Wednesday, March 7, 2018

Remember When . . . The Family Moved?

Lizard Peninsula    The cliffs where smugglers once stashed their bounty are now home to a revitalised wealth of fauna and flora. (Matt Munro)
In writing the Shadows Over England series, I did a lot of studying of the geography of England. For book 1, I only had two scenes in London, and then the rest was in Cornwall. So the fact that my family's big trip to England fell during the writing/editing of A Name Unknown served me quite well. We spent a lovely four days in Cornwall, which gave me the opportunity to explore it and get to know the neighborhood in which Peter Holstein lived.

But then that made me all the more aware of how little I knew about the settings for the rest of the series. Wales. London. Ack!

To help me in A Song Unheard, I purchased a few books...and spent a lot of time in Google Maps, traveling down the streets of Aberystwyth, Wales. To be perfectly honest, I was pretty proud of myself for actually learning all the street names around the hotel where much of the action took place. Because, much like Ella from A Lady Unrivaled, I am directionally impaired, LOL. Even with a GPS, I can get lost. Or try to direct my husband down the wrong street. It is a foregone conclusion in my family that if I say, "I think/don't think this is it..." one should ignore me. 😉 But when dealing only in fiction, I can give directions. I could make Willa (who explores until she's at home in any town) navigate the small city with ease.

Aberystwyth Castle   Welsh Name: Llanbadarn  In the town of Aberystwyth, Ceredigion, west Wales
Aberystwyth Castle - Pinterest
But also in A Song Unheard, I needed to get more specific about where the family lived in London. I knew it would be a big deal by book 3, which would take place almost entirely in that city, so it was time to get serious. The scenes in book 2 that actually took place in London were based partly upon my own very limited exploration of the place. When I realized Lukas would likely have come into St. Pancras train station--the same place we went by train to France--I decided I'd put my fictional newspaper office that he was seeking on the very street where our hotel was located. Why not? That allowed me to describe things like walking distance and surroundings with a bit of knowledge.
Post from April 2017

But An Hour Unspent was a different story. First of all, I needed the neighborhood where my family of thieves had spent most of their lives. You may remember my post from last April, when my tyrannical book refused to be set where I wanted it to be. *Sigh* After searching through my book of London boroughs, I decided to put them in Poplar--historically one of the poorest sections of London. This, then, is where Pauly's pub is, and where Rosemary and Willa and Barclay were the most comfortable. The streets they know best.
The awesome book I found
that takes you through London
borough by borough,
following the Thames

But if you've read A Song Unheard, then you know Peter offers them the use of his London house, which I decided to situate in Hammersmith. I had fun learning about that section of the city too. And it became an even better pick for them when I realized it was only a 7-minute walk from Whitehall, where the Admiralty buildings are. Given that my mysterious Mr. V is good friends with a naval officer who in fact gives them some of their assignments in An Hour Unspent, this was perfect.

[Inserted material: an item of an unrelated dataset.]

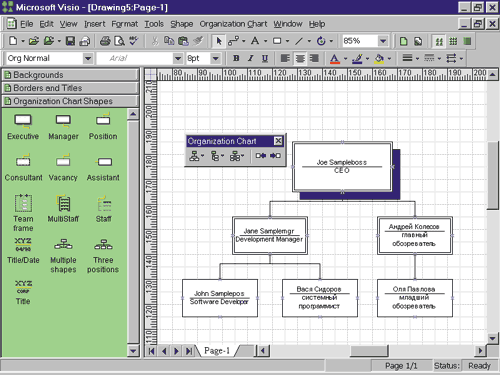
Task: Open the font size dropdown
Action: click(216, 58)
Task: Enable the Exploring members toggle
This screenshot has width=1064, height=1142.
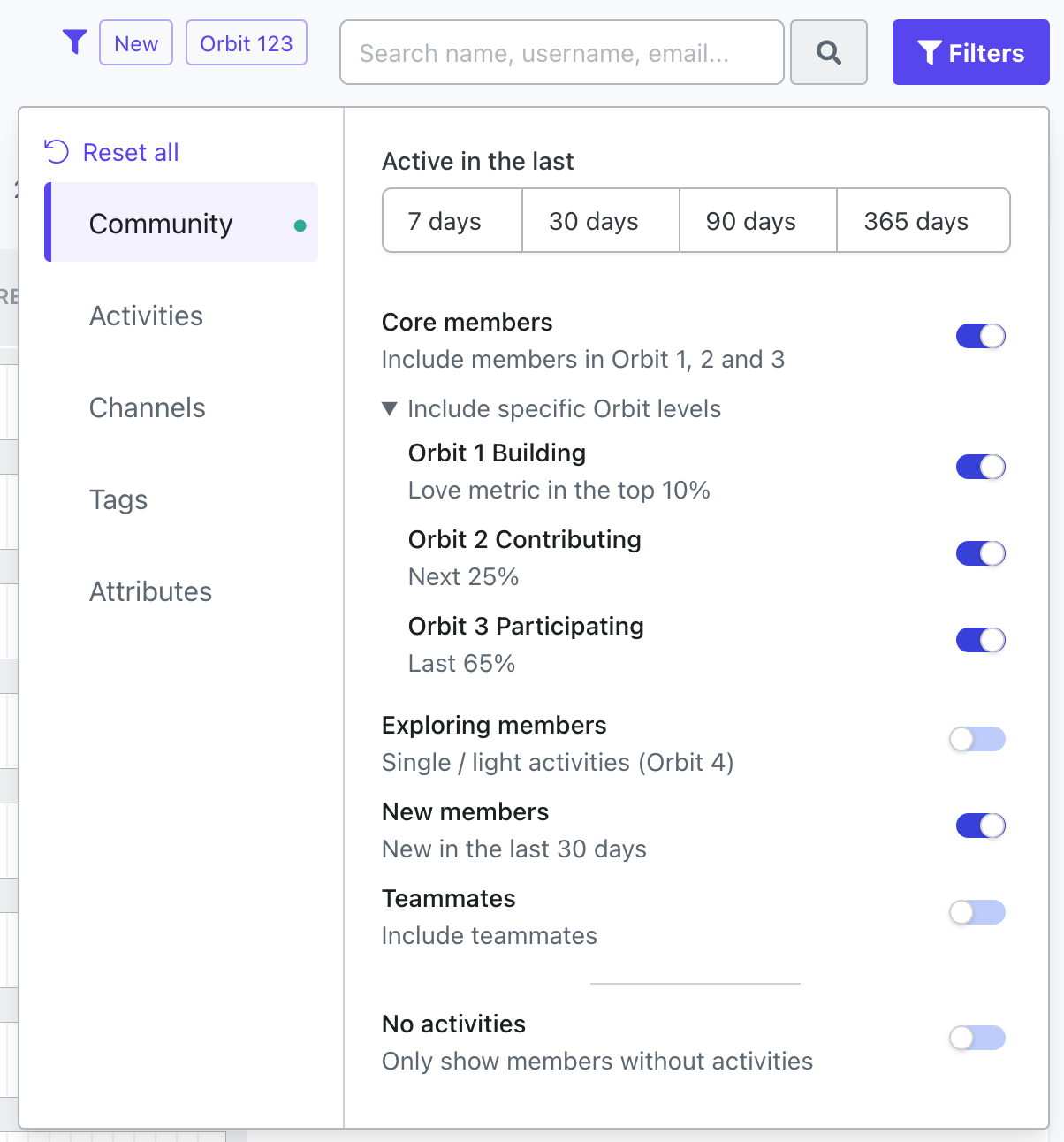Action: pos(977,739)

Still, if we're talking personal preferences, I'm a country girl, not a city girl. At all. So it still feels a bit strange sometimes to be writing so many books set in London--The Number of Love, book 1 in The Codebreakers Series that I'm writing now, is also set there. It was some consolation, however, to realize that my characters were a bit out of their element too, being transplanted to new parts of the city. Or in the case of Margot, moving from small-town life in Louvain (Belgium) to occupied Brussels, and then finally to London, which is obviously very different from anything she'd known before.

Moving characters can be a challenge for a writer--logistics! New streets to pretend you know--but it's also fun! Because you're forcing your characters out of the familiar, comfortable places...and we all know that taking characters out of their comfort zones results in some beautiful tension and stressful situations. Mwa ha ha ha--just what every writer needs!